### EXERCISE DIRECTIONS
Full transcription, minus images: write out the listing below exactly as it appears.

/---

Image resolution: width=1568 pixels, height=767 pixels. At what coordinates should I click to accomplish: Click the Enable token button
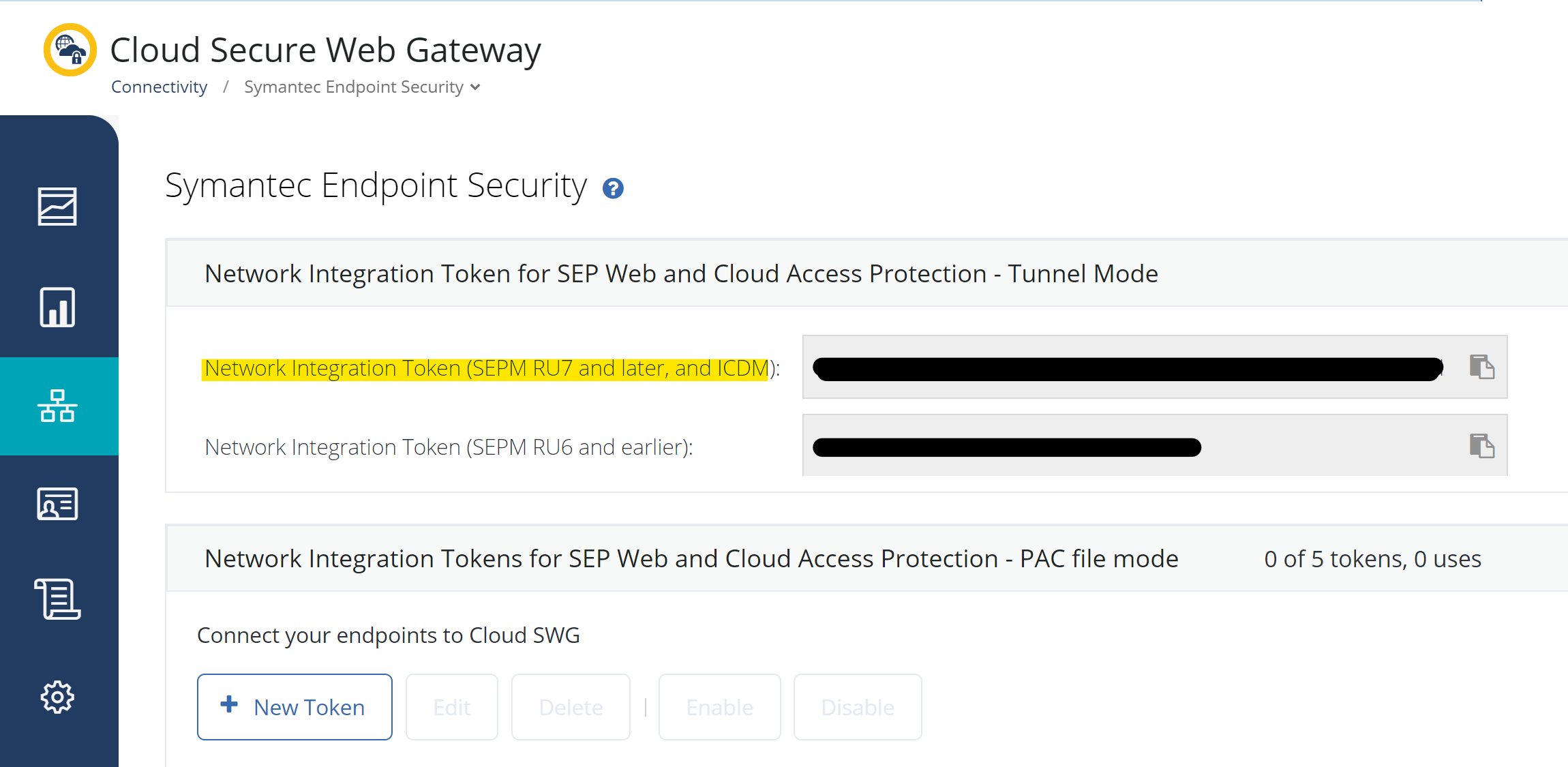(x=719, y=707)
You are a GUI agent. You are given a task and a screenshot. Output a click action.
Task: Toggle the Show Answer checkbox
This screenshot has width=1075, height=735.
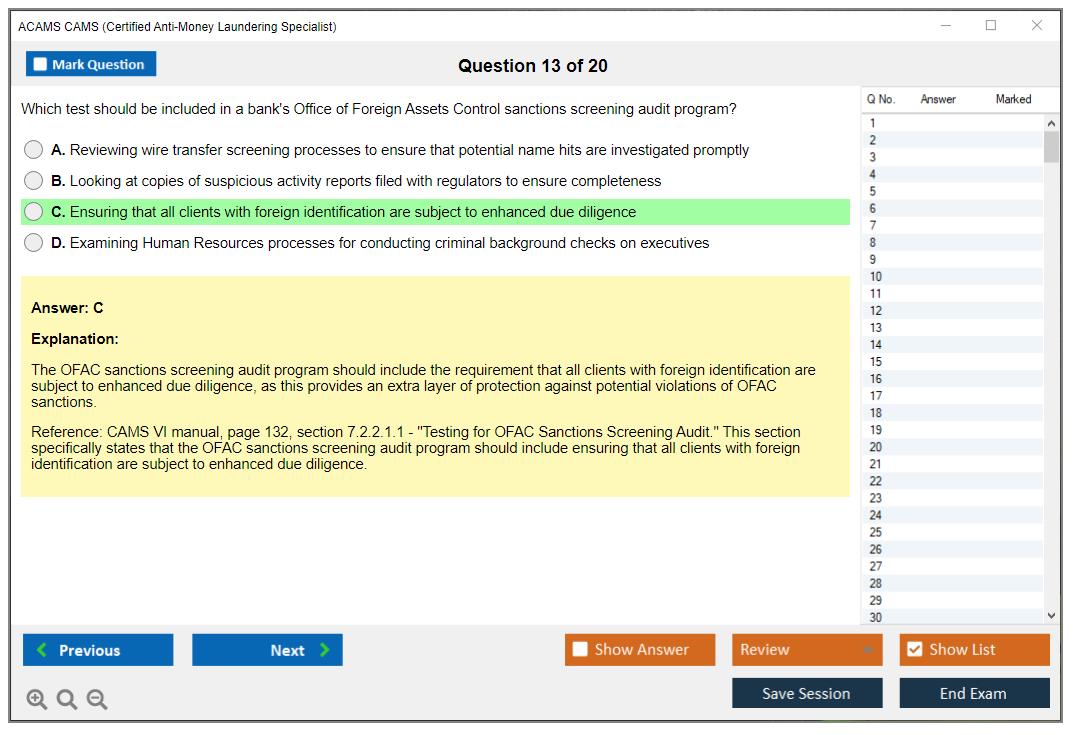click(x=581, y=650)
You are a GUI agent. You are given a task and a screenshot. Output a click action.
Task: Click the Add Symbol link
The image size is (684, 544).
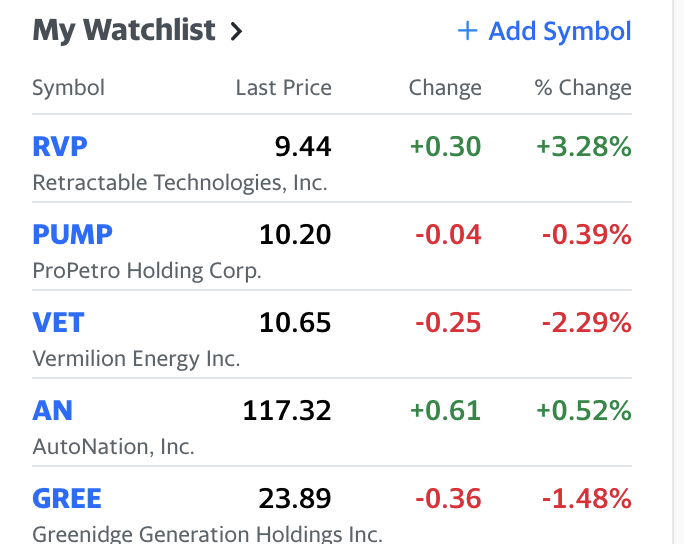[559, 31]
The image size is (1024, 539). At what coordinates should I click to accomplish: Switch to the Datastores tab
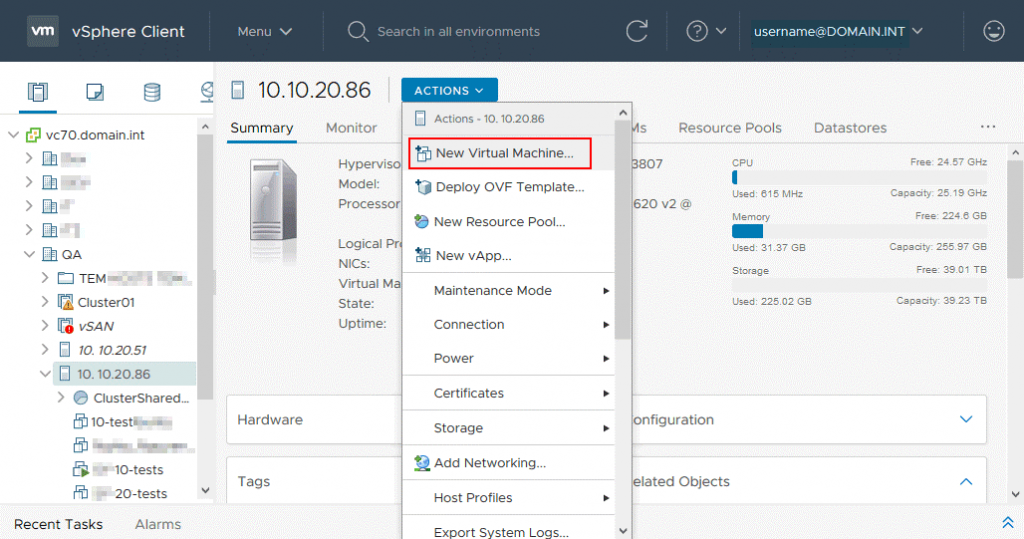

\---

### OUTPUT OF THE TASK
Image resolution: width=1568 pixels, height=767 pixels. At what coordinates should I click to accomplish: Click the Enable token button
(x=719, y=707)
You are a GUI agent. You are given a task and a screenshot. Output a click action.
Task: Toggle the Show Answer checkbox
This screenshot has width=1075, height=735.
click(x=581, y=650)
You are a GUI agent. You are given a task and a screenshot. Output a click action.
Task: Click the Add Symbol link
The image size is (684, 544).
[559, 31]
The image size is (1024, 539). At what coordinates should I click to accomplish: Switch to the Datastores tab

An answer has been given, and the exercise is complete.